Closed Byxs20 closed 6 months ago
Your observation seems right. Indeed, UTF-8 (what you labelled as English) inference will take a bit longer overall because our detector is more complex.
Take this for example: Charset Detection, for Everyone 👋
that encode to Charset Detection, for Everyone \xf0\x9f\x91\x8b
>>> chardet.detect(b'Charset Detection, for Everyone \xf0\x9f\x91\x8b')
{'encoding': 'Windows-1254', 'confidence': 0.4957960183590231, 'language': 'Turkish'}
>>> charset_normalizer.detect(b'Charset Detection, for Everyone \xf0\x9f\x91\x8b')

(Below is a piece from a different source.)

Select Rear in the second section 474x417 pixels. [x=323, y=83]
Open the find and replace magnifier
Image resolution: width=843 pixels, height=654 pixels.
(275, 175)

{'encoding': 'utf-8', 'language': '', 'confidence': 1.0}
Or Je suis pas d'accord avec Ahméd
that translate to Je suis pas d'accord avec Ahm\xc3\xa9d
.
>>> chardet.detect(b"Je suis pas d'accord avec Ahm\xc3\xa9d")
{'encoding': 'ISO-8859-9', 'confidence': 0.5648588804140238, 'language': 'Turkish'}
>>> charset_normalizer.detect(b"Je suis pas d'accord avec Ahm\xc3\xa9d")
{'encoding': 'utf-8', 'language': '', 'confidence': 1.0}
We couldn't do faster without some small compromise with Unicode.
Hope that clarify. Enjoy charset-normalizer capabilities.
Thanks for the open source project, it's really awesome!
Hi! When I did the speed test, I found that it seemed to be slower in English, but the improvement in Chinese was huge. Overall the speed is not slow. I'm just stating my doubts and overall your project is very strong! I should take the time to replace the package I made for you.